Daniel Boulud Talks National Expansion, FloridaBy Beth Landman
December 20, 2013
Sitting outside the Four Seasons resort in Palm Beach, Daniel Boulud is dressed in jeans; a more relaxed figure than the man in crisp whites often seen chatting with diners at his New York establishments. Boulud has just spoken on a James Beard panel at the Palm Beach Food and Wine Festival, which went on earlier this week, and we got to chatting with the legend about translating his New York-based concept for a Florida audience, as well as his plans for further national expansion.
It's been nearly 13 years since he opened Café Boulud in Palm Beach’s tony Brazilian Court Hotel, and the five-day festival kicked off with a giant bash in the romantic courtyard of his restaurant. It was a stylish opening night worthy of the famed toque: Locals and visitors to the festival sipped champagne and martinis made with caramelized pineapple, while snapping up stone crabs and oysters displayed in a large rowboat.
“The courtyard is very colonial: We loved the setting when we took the space,’’ recalls the chef. “Palm Beach is a great village. It has notoriety, but not as a food town. The festival adds cachet.’’
Boulud adjusted his southern Café Boulud to fit the town’s mood, and its personality is distinct from the New York sibling. “We never try to adapt the Café Boulud here to the New York restaurant,’’ he explains. “It’s a resort town so you always think of cuisine more appropriate to a sunny climate. At lunch we have an array of salads with compositions of vegetables, grilled items and warm and cold sandwiches like the quintessential club sandwich served at every country club here. It’s a great setting that calls for something more casual. In New York I don’t make sandwiches at my restaurants. Here I enjoy creating even my own interpretation of a Cuban sandwich with suckling pig and pickles that I make myself. I always eat one of those when I make them. We also get wonderful corn and tomatoes in December, and we would never serve that in New York this time of year.’’
Café Boulud stands out as elegant but still relaxed, in the Palm Beach dining scene, which is peppered with old world places that haven’t changed in decades, along with party spots.
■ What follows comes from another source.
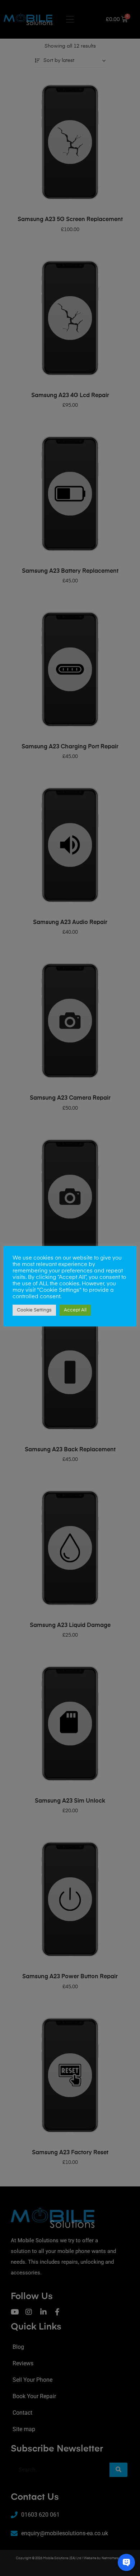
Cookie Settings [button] (34, 1310)
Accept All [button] (75, 1310)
“There is an amazing array of restaurants here,’’ notes Boulud. “Some are more old fashioned and traditional, but people have an attachment to that. Then there are trendy places where they serve everything from pizza to sushi out of one kitchen. We keep our standard of service and food: We want to make ours one of the best and yet approachable.’’
The chef says the food available to him now has come a long way from when he first arrived in Palm Beach. “There have always been great restaurants and hotels in Palm Beach, but the most important thing was trying to find suppliers and local support. A lot was imported but things weren’t grown with the purpose of serving local suppliers. Now there are these big farms that produce beautiful things. We’ve also developed relationships with day boats and we get local snapper, grouper and stone crabs. It’s great when you are by the ocean.’’
Many of Boulud’s New York regulars are frequent diners at his resort restaurant, but his Florida following has gone beyond locals and snowbirds. “Palm Beach has a great clientele,’’ says Boulud. “Go to the Hamptons and you’ll find mostly New Yorkers, but here the entire east coast come flocking down,’’ “I have regular customers from Toronto, Chicago, Philadelphia and New York. There are more and more Europeans coming in and, of course, South Americans.’’
Boulud also has a restaurant in Miami, a branch of db Bistro Moderne. “We don’t have a DJ booth and people don’t dance on the table and I think customers appreciate that,’’ he smiles.
As for further national expansion plans for next year, the legendary chef is opening an outpost of DB Brasserie at The Venetian in Las Vegas this spring and an outpost of DBGB will open in DC in this summer. But we also learned that Boulud will expand his Epicerie Boulud to other parts of Manhattan including the Financial District. "2014 is going to be a fun year! I'm returning to two cities that I love, Washington DC and Las Vegas. DC was my first home as a young chef when I arrived in America. Being able to return to that city years later with a restaurant of my own is the ultimate homecoming. And Las Vegas has always been a dynamic international food destination - I'm excited to be part again of the fraternity of great chefs there."